LLM1210 - Introduction to Lloyd's: capital structure: the chain of security: the Central Fund and other central assets
The Central Fund is a fund of last resort. It is a safeguard
for policyholders should a member fail to meet insurance
liabilities in full. Where a member has insufficient assets on an
individual basis, assets in the Central Fund can be earmarked to
cover that member’s liabilities if it should prove necessary,
at the discretion of the Council of Lloyd’s.
Members are required to contribute annually to the fund by
reference to their capacity (
LLM1120). Special contributions may be
levied from time to time. The annual contribution to the Central
Fund is in addition to the annual subscription fee that members
have to pay.
For 2005, members’ contributions were 0.5% of capacity.

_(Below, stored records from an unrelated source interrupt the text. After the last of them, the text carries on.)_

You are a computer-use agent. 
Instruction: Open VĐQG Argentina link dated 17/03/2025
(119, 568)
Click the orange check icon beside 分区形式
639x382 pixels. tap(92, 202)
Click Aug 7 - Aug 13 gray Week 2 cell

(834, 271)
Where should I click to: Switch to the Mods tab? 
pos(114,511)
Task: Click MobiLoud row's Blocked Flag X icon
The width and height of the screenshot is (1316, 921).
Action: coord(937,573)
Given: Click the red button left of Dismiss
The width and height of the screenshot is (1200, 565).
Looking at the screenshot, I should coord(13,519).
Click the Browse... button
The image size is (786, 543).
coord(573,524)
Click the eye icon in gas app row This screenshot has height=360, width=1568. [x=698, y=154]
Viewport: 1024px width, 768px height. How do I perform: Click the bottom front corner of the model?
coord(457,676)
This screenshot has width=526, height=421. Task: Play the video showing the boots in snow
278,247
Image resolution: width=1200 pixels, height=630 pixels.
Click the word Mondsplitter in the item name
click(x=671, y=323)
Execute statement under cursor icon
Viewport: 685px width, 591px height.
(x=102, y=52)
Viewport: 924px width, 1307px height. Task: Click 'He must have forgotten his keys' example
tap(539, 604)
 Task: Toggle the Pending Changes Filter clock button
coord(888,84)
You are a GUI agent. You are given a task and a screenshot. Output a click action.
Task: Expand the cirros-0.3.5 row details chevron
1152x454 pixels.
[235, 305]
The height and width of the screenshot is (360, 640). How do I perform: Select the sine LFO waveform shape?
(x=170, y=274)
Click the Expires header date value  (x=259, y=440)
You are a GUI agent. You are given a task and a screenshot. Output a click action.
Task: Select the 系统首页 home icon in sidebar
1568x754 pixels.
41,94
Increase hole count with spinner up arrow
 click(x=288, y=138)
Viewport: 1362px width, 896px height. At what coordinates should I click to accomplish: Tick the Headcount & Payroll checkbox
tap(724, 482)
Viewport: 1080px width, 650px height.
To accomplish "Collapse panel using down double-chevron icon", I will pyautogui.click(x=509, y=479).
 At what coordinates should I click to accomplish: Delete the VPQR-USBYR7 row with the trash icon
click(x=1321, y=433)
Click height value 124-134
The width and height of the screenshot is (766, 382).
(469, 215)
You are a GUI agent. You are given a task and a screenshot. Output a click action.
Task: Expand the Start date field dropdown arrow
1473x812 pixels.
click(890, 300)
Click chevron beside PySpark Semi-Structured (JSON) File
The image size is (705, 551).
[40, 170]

In addition, for the first time in 2005, loans of 0.75% of a
member’s capacity were levied from the syndicate’s
PTFs. These loans are repayable on closure of the year of account.
When a payment is made out of the Central Fund to meet the
liability of a member (that is, a ‘drawdown’ is made),
it gives rise to a debt from the member to the Central Fund.
In 2004, the Society raised external funding from capital
markets by issuing subordinated debt, in order to bolster
Lloyd’s central assets for solvency purposes.